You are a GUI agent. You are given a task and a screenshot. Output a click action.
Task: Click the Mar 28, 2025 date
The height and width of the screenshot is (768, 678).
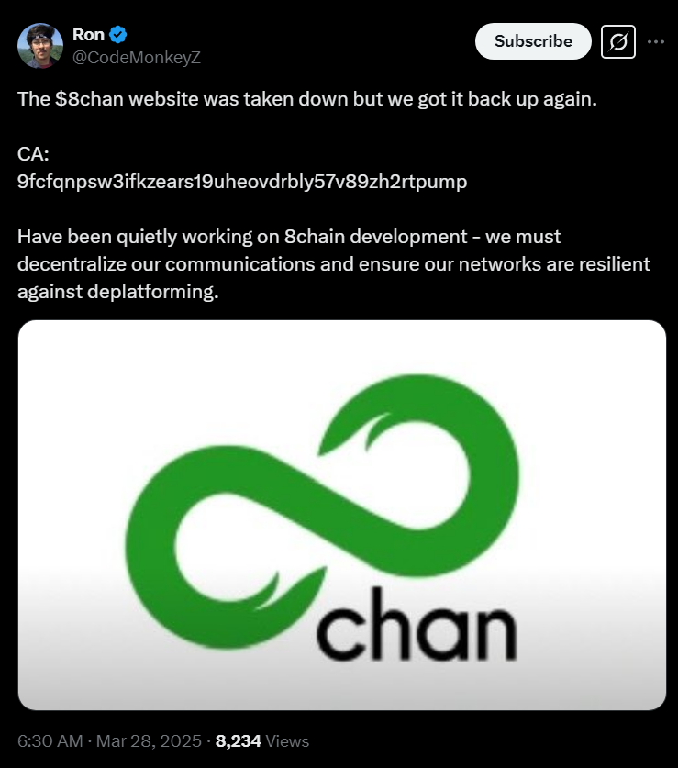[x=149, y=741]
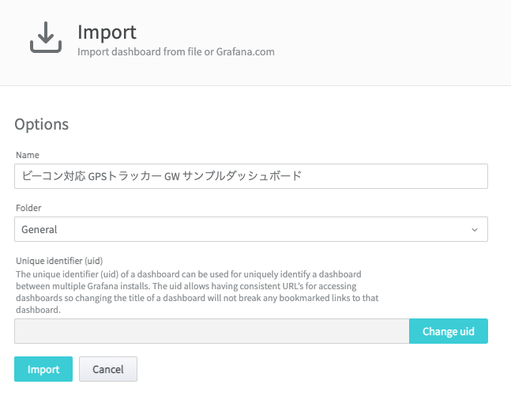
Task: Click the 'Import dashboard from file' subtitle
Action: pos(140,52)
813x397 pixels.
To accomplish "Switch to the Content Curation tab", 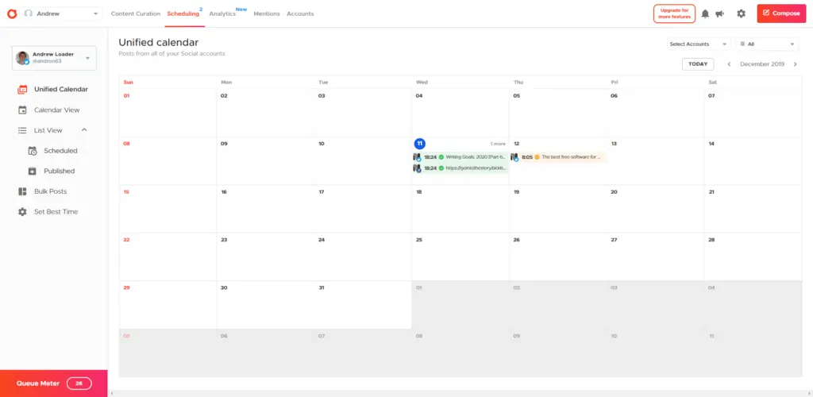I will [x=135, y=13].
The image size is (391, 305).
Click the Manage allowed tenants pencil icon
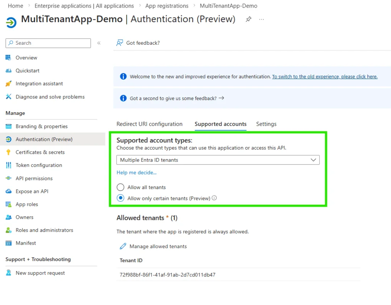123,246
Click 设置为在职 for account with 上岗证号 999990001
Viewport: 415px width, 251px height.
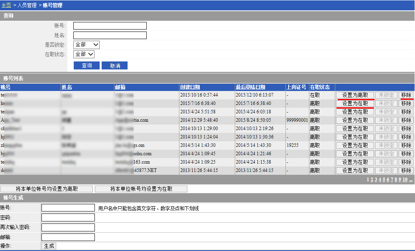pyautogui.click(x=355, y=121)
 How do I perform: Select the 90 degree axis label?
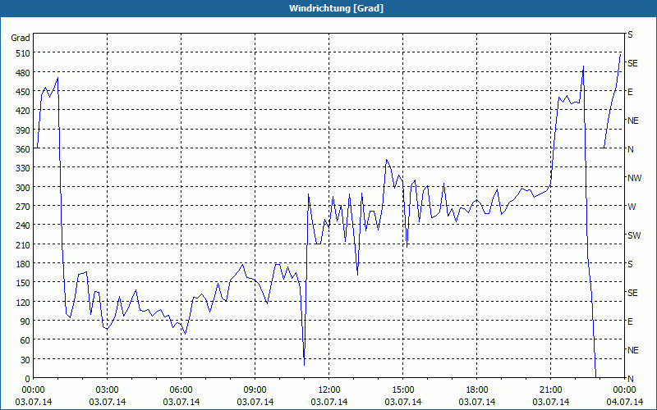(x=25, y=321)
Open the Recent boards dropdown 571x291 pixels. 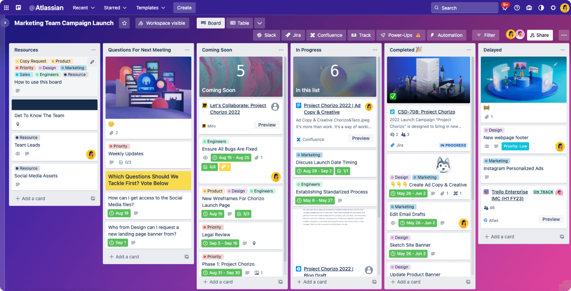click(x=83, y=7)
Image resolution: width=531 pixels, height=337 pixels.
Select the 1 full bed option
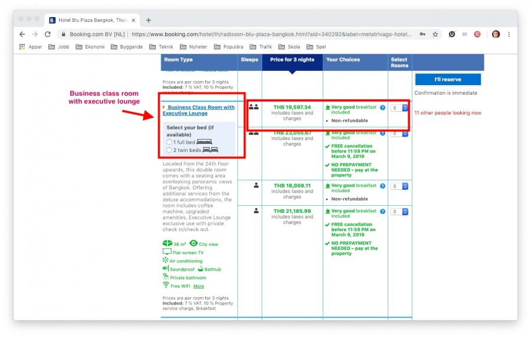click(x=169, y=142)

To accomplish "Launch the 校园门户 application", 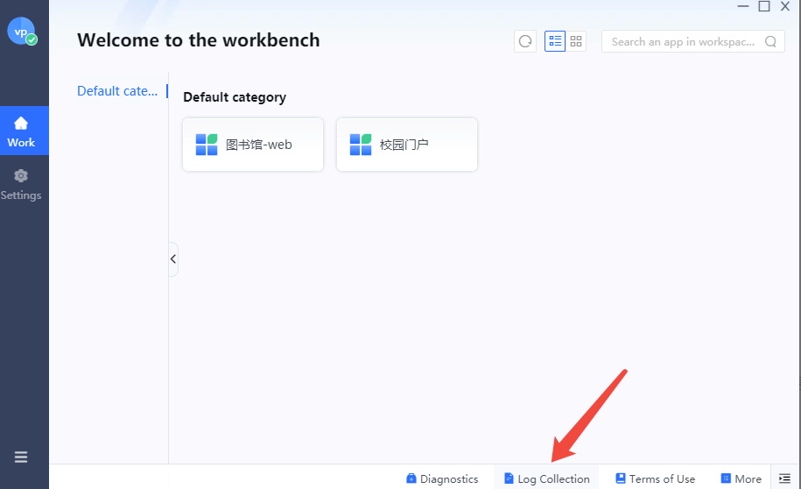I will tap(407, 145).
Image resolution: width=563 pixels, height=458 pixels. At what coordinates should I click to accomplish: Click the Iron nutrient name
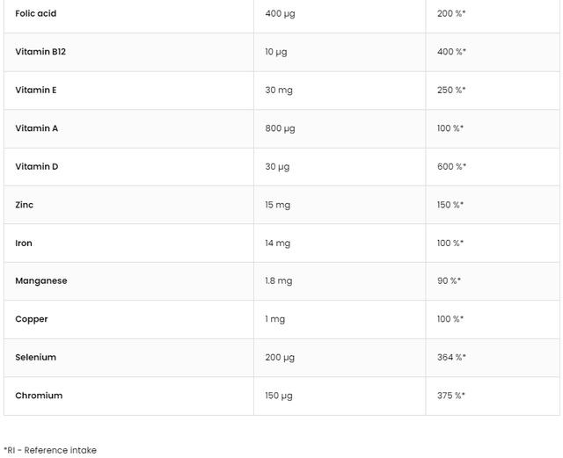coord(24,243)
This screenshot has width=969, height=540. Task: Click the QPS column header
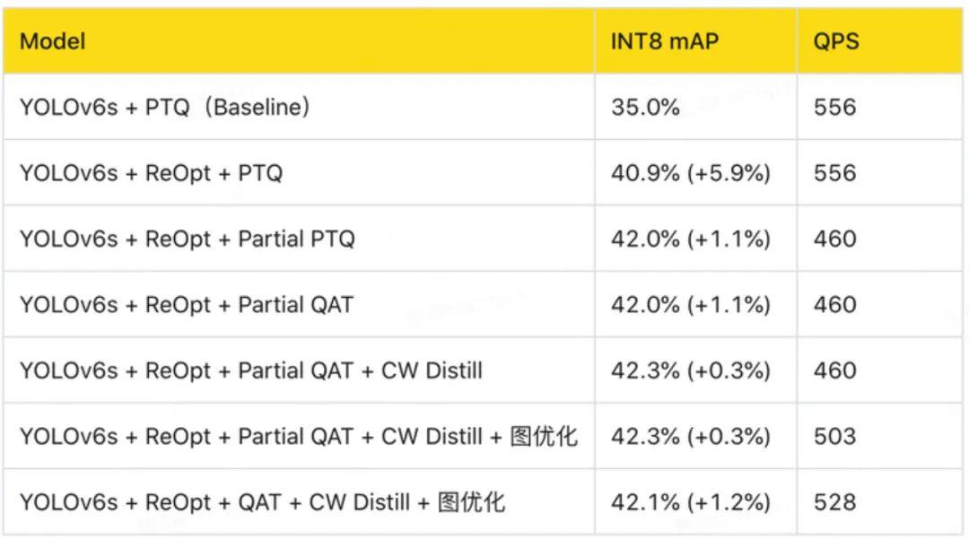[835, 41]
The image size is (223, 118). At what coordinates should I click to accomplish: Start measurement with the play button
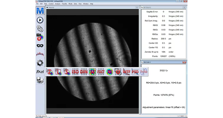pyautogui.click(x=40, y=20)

★ ★ ★ ★ ★

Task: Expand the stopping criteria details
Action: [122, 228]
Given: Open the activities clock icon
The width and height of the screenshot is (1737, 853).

★ ★ ★ ★ ★

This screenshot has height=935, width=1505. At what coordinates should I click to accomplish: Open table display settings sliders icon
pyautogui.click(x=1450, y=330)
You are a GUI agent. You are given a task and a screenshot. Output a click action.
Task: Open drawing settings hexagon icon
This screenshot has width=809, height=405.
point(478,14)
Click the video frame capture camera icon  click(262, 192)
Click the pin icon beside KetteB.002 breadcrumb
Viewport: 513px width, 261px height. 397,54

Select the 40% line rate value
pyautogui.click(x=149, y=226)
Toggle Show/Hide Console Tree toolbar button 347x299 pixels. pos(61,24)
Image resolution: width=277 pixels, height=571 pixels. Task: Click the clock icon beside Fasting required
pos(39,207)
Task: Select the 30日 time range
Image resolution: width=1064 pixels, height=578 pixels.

★ ★ ★ ★ ★

● Your objective
Write down exactly the span of lines above from the one containing "Click the pin" to the one containing "Image resolution: width=1064", both ends included.

● Exercise answer
Click the pin icon beside KetteB.002 breadcrumb
Viewport: 513px width, 261px height. 397,54

Select the 40% line rate value
pyautogui.click(x=149, y=226)
Toggle Show/Hide Console Tree toolbar button 347x299 pixels. pos(61,24)
Image resolution: width=277 pixels, height=571 pixels. Task: Click the clock icon beside Fasting required
pos(39,207)
Task: Select the 30日 time range
Image resolution: width=1064 pixels, height=578 pixels.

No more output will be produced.